Thanks, that all makes sense and since I only have about 200 mailboxes
I'll stick with the Sunbelt SEA for now.

Also the appliance uses indexing which I have heard is not ideal either!


I'm moving to 2007 in Jan, I'll make sure to implement the older than ~
6 months from the inbox and I should be fine.

 

Thanks

___________________________________

Stefan Jafs

 

From: Michael B. Smith [mailto:mich...@theessentialexchange.com] 
Sent: Wednesday, December 17, 2008 3:51 PM
To: MS-Exchange Admin Issues
Subject: RE: Microsoft Recommends Against Stubbing

 

Blah blah blah.

 

There are ups and downs to any solution. And you have to take what a
sales person says with a grain of salt (any sales person - that's why I
[with my sales person hat on J ] will suggest that your best bet is to
get an independent opinion from someone like a consultant who is not
tied to any specific solution and who will evaluate your needs first).

 

Nothing stops the fact that the more messages you have in a given
folder, over a few thousand, is going to impact performance for Outlook
and Exchange negatively.

 

If something isn't in a folder, well you can't search for it in that
folder.

 

Any "integrated search solution" is going to take you, at least part of
the time, out of Outlook.

 

What Microsoft tends to recommend, these days, is:

 

1] keep the major folders below a few thousand items

 

2] move old items out of the major folders.

 

So...let's take Boss John. He never deletes anything; so he has 25,000
items in his inbox spanning his seven years as a boss. He complains
about Outlook performance.

 

(Duh!)

 

Current Microsoft guidance would recommend that you create (on Exchange
2007) a Managed Folder Mailbox Policy that would (for example) move
items more than six months old into another folder. Microsoft Search can
still find the content (it's still in the mailbox) but inbox performance
improves dramatically, because those items are no longer in the critical
path.

 

Many archiving solutions can perform similar actions, along with
removing some content from the mailbox store.

 

Which is best for you? I dunno. You need to evaluate your business
drivers against the functionality present in various products. Also, you
need to evaluate how products scale. 

 

I know that a number of the lower-end products I've evaluated (read:
less expensive) are good up until about 1K mailboxes. Beyond that -
well, you are better looking at an enterprise class product.

 

Regards,

 

Michael B. Smith, MCITP:SA,EMA/MCSE/Exchange MVP

My blog: http://TheEssentialExchange.com/blogs/michael

I'll be at TEC'2009! http://www.tec2009.com/vegas/index.php

 

From: Stefan Jafs [mailto:sj...@amico.com] 
Sent: Wednesday, December 17, 2008 3:33 PM
To: MS-Exchange Admin Issues
Subject: FW: Microsoft Recommends Against Stubbing

 

I'm looking to Purchase Sunbelt SEA but maybe I should not!

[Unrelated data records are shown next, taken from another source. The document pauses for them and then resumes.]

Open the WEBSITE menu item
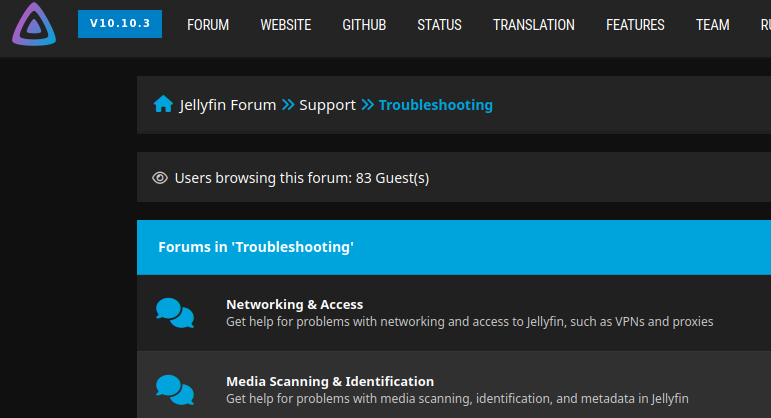The height and width of the screenshot is (418, 771). pos(285,25)
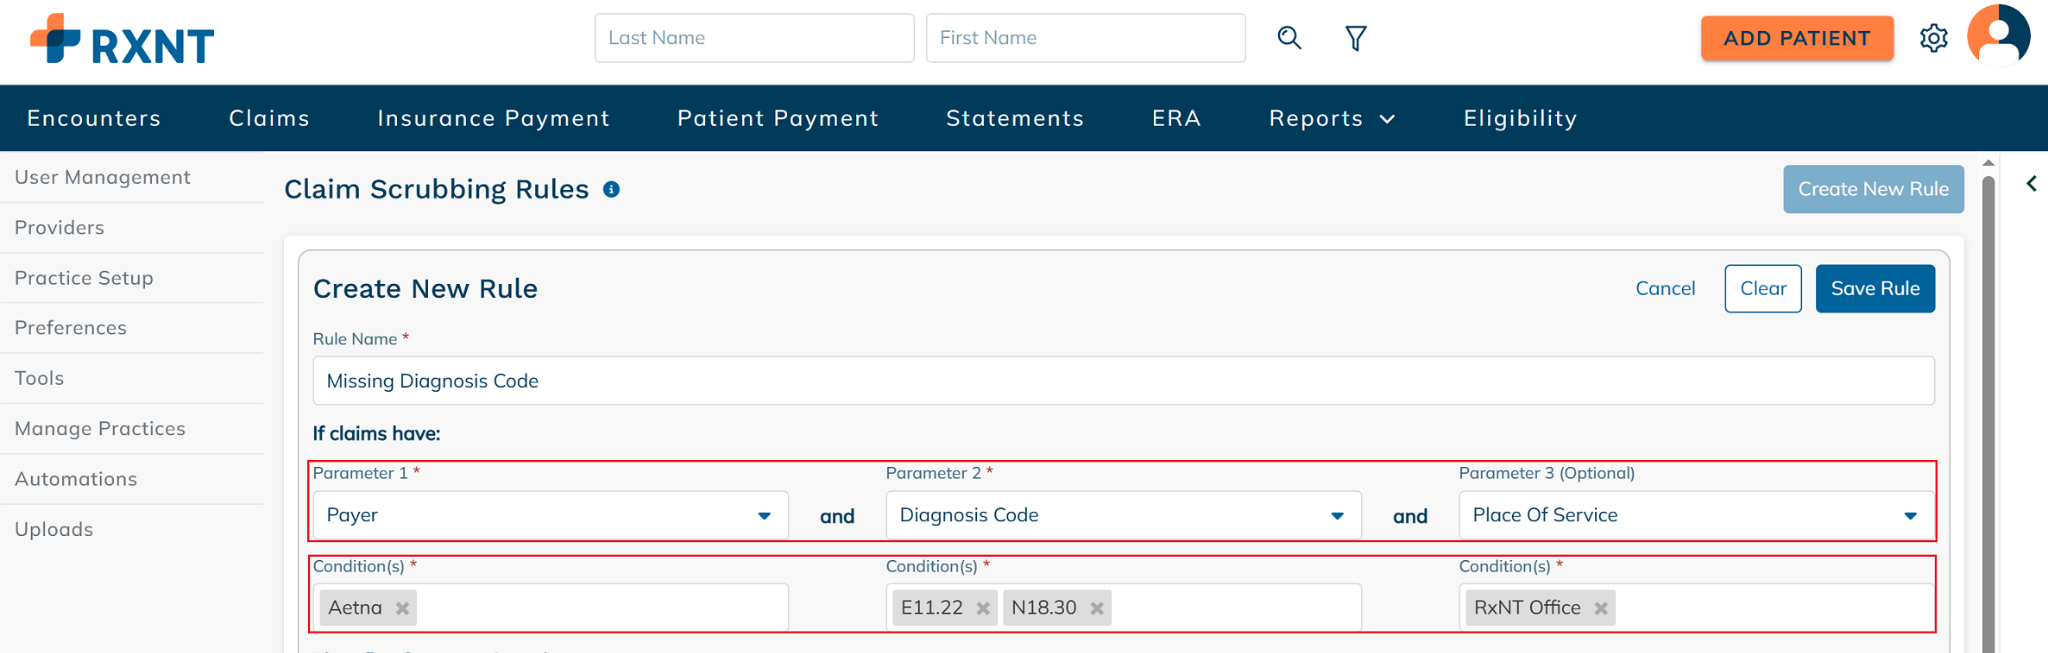This screenshot has width=2048, height=653.
Task: Click the Rule Name text field
Action: (x=1122, y=381)
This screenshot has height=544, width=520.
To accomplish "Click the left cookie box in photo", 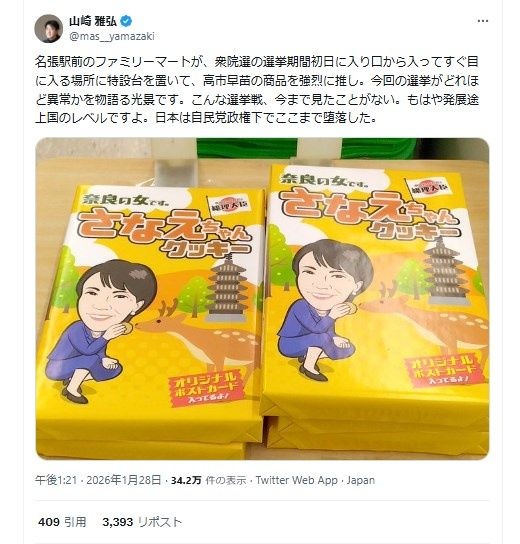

This is from the competition that's try to sell me an appliance.

 

___________________________________

Stefan Jafs

 

 

Stefan, I had the opportunity to view the Sunbelt demo today. I did not
know that they used "stubbing" instead of journaling. 

Here's some information to consider straight from Microsoft: 

>From Ferris Research:

An important feature of email archiving is called "stubbing." This is a
process whereby an entire email or just the attachment is removed from
Exchange and replaced with a "stub" file. When the user opens the
message in Outlook, the stub file retrieves the archived email and/or
attachment from the archive. The benefit is reduced Exchange storage.

Microsoft is now recommending against the use of stubbing:

*       Search problems. If you retain months (and years) of stub files,
several hundred thousand messages will be processed in this way. The
probability of successfully locating a specific message with Outlook
search is greatly reduced when you do not have a significant portion of
the message body available. Users need to go to the archive multiple
times to find a desired message. Third-party email archiving solutions
solve the problem of mailbox size, but they reduce search efficiency and
increase user time performing multiple searches. 
*       Performance. If folders contain a large number of messages, even
ones just consisting of stubs, Outlook slows down a lot. 

Microsoft therefore recommends that third-party email archiving
solutions be configured to move email content completely out of the
mailbox without retaining stub files in the mailbox. For more
information, read this TechNet article
<http://technet.microsoft.com/en-us/library/cc671168(EXCHG.80).aspx> .
The information targets Exchange 2007, but it is also relevant for
Exchange 2003 systems considering third-party email archiving.